Donald Trump may think his coronavirus briefings are going swimmingly, but Republican lawmakers who could very well pay a price for Trump's dreadful incompetence on the pandemic are clearly desperate to muzzle him. So they did what everyone does when they can't get Trump's attention privately, they went to the press in hopes that he might get the hint.
Here's what several GOP lawmakers told The New York Times:
- South Carolina Sen. Lindsey Graham, up in 2020, encouraged Trump to turn the briefings into "a once-a-week show" (i.e. less is more)
- West Virginia Sen. Shelley Moore Capito, up in 2020, said the briefings were "going off the rails a little bit" and recommended that Trump "let the health professionals guide where we’re going to go”
- Indiana Rep. Susan Brooks, who isn't seeking reelection, was even more blunt: “they’re going on too long”
Even the Wall Street Journal editorial board is desperate for Trump to take a seat. "The President’s outbursts against his political critics are also notably off key at this moment. This isn’t impeachment, and COVID-19 isn’t shifty Schiff. It’s a once-a-century threat to American life and livelihood," the board wrote Thursday.
GOP lawmakers and aides alike are encouraging Trump to move away from his lie-laden coronavirus briefings that sometimes drag on for two hours and start focusing on the country's looming economic recession. Trump's internal campaign polling has shown exactly what public polling is showing: he's losing the PR battle and his tragically self-involved briefings are clearly a part of the problem.
But Republicans pushing Trump to focus on the economy should be careful what they wish for. There's an entire conservative brigade at Fox News and within Trump’s own White House that is clamoring for Trump to reopen for business as soon as possible, regardless of what the scientists are saying. And what the scientists are saying at the departments of Homeland Security and Health and Human Services about reopening too soon is very bad, according to new projections obtained by the Times. Lifting social distancing and stay-at-home orders after just 30 days will “lead to a dramatic infection spike this summer and death tolls that would rival doing nothing.”

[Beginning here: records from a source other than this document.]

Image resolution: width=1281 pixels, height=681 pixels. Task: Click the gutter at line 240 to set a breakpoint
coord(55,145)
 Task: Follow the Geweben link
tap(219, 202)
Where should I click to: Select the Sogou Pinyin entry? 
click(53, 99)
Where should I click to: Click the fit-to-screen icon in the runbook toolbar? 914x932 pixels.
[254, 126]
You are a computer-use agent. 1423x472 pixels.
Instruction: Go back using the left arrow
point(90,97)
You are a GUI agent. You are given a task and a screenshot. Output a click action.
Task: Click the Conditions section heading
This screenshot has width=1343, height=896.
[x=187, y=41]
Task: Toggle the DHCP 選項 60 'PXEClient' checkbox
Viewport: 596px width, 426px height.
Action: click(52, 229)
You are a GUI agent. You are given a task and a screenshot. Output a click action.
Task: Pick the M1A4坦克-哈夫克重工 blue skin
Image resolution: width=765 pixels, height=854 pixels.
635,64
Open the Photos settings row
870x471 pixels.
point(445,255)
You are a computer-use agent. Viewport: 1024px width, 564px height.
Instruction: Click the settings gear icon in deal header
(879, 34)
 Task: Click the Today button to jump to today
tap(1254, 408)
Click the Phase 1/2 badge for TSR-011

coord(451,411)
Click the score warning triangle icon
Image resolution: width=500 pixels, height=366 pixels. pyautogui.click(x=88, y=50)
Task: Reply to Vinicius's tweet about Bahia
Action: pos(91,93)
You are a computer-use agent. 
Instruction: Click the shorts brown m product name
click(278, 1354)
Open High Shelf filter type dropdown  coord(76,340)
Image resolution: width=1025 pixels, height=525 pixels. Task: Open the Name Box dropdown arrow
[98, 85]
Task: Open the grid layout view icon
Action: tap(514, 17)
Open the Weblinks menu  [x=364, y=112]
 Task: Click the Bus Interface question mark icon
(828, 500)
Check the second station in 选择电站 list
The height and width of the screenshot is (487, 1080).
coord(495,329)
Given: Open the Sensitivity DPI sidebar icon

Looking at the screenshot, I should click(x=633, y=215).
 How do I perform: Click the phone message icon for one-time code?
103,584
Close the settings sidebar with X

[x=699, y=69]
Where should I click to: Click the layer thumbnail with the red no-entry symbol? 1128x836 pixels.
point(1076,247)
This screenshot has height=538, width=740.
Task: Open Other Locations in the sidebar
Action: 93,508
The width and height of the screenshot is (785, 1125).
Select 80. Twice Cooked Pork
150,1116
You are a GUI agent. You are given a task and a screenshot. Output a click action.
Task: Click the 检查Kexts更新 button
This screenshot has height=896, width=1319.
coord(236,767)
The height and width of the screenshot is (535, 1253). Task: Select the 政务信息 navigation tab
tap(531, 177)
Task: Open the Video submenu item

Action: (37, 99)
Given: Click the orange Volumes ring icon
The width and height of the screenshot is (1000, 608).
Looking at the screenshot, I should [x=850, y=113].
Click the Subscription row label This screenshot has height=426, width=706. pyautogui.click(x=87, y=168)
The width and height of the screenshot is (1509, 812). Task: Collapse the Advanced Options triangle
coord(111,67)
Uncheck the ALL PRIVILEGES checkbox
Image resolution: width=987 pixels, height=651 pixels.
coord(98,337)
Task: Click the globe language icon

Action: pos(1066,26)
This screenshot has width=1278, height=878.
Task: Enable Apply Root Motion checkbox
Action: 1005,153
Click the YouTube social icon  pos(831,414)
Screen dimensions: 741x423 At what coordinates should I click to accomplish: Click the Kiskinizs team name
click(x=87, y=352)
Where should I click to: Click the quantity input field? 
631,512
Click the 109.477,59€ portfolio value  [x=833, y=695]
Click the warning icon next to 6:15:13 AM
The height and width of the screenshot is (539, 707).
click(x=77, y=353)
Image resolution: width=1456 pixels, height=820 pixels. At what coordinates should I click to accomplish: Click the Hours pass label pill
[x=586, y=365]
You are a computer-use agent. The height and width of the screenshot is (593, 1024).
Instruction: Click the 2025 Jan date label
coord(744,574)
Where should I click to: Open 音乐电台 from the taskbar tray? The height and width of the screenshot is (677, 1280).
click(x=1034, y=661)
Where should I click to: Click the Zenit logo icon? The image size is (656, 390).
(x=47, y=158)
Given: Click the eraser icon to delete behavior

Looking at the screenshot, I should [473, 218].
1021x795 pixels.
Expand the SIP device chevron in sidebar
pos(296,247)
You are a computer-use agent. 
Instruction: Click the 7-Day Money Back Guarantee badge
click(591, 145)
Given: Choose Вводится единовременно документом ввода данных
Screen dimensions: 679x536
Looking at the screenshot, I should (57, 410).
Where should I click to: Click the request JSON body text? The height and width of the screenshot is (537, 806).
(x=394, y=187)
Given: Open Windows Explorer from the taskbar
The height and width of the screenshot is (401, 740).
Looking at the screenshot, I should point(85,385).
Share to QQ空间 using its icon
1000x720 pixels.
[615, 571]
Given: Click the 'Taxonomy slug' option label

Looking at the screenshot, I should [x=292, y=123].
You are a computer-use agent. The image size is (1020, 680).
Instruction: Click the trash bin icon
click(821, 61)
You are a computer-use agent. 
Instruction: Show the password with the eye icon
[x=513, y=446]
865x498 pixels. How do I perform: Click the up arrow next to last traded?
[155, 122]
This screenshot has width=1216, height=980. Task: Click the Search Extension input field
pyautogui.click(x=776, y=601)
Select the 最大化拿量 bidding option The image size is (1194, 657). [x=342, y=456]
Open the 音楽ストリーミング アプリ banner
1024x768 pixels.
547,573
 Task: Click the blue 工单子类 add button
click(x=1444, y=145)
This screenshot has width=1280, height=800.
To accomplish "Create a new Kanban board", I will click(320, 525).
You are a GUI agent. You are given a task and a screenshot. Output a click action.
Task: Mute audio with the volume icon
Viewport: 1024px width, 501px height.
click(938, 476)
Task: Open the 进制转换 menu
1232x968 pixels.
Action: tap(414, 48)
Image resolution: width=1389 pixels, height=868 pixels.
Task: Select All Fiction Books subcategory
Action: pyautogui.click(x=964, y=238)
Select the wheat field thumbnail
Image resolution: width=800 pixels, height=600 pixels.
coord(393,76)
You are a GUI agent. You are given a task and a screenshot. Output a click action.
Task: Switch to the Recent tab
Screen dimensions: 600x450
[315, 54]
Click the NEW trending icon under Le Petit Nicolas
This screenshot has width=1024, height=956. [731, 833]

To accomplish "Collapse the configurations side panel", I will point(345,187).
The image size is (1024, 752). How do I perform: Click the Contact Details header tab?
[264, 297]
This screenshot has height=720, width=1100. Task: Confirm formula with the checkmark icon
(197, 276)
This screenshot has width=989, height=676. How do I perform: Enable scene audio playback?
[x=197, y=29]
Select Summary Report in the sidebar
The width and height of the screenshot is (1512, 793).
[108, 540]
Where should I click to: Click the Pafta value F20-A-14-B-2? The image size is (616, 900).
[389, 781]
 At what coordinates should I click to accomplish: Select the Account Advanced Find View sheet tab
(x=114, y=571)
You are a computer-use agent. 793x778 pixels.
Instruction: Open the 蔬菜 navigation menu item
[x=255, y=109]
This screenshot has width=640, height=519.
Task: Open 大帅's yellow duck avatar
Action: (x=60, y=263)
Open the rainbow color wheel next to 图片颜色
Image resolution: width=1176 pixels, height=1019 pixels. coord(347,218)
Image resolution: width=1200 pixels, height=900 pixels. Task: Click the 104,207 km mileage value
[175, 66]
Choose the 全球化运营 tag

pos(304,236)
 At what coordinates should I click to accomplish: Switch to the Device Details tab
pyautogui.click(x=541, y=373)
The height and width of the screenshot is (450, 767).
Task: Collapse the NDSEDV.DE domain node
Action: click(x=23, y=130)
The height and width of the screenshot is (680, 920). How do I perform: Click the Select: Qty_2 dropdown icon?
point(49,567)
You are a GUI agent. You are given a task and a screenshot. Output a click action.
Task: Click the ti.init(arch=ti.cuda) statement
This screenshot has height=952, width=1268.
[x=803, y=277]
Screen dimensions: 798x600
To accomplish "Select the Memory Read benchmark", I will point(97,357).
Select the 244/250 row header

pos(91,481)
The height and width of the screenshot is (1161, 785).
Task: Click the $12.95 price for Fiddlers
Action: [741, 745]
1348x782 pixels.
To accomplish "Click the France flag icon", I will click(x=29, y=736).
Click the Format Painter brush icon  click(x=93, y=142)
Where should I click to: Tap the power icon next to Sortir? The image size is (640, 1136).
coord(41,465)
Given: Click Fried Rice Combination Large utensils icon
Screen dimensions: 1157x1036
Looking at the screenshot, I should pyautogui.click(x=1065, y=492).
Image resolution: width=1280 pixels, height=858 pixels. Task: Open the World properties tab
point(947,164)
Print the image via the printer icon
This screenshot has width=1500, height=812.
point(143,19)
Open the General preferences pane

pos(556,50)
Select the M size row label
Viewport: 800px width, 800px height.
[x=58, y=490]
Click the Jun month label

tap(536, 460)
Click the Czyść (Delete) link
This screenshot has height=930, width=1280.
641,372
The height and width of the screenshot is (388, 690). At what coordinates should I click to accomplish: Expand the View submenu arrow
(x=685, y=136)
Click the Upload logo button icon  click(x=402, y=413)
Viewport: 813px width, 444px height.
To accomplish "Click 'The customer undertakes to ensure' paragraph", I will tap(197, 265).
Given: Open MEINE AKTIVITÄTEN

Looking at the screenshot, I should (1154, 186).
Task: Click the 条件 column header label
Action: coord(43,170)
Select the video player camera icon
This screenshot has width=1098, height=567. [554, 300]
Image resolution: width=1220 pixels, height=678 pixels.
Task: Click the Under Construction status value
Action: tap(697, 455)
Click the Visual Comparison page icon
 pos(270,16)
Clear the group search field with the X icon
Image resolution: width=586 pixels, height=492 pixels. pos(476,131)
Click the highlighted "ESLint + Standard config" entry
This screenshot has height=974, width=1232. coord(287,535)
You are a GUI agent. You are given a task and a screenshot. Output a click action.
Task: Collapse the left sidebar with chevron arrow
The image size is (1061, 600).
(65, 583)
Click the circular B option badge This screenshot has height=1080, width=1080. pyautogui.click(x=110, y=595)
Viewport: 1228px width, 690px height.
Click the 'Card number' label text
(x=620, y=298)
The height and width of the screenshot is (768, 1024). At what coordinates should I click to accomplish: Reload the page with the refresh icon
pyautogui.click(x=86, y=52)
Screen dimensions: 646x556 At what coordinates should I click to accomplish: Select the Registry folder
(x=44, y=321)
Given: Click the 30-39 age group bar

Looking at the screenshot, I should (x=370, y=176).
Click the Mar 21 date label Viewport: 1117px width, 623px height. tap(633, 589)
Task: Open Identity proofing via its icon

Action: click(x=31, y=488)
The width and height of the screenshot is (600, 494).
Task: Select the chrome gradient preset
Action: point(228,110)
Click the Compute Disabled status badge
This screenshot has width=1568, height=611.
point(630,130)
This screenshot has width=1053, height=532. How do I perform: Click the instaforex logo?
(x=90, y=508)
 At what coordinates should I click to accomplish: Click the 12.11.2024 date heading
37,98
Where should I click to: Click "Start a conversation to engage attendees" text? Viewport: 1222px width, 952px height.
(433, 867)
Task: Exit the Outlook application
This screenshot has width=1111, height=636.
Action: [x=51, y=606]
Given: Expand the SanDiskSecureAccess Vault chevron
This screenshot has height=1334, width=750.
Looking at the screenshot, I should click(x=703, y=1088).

Replacing a daily coronavirus briefing with a daily recession briefing isn't likely to go any better, especially if Trump’s impatience to jumpstart the economy comes at the price of a major resurgence of the virus. The only real solution to avoiding the electoral liabilities of being led by an incoherent narcissist in a moment when competence means the difference between life and death is to muzzle him completely. Good luck with that. Trump’s too desperate for the attention to cede the stage, even when he’s creating an epic disaster.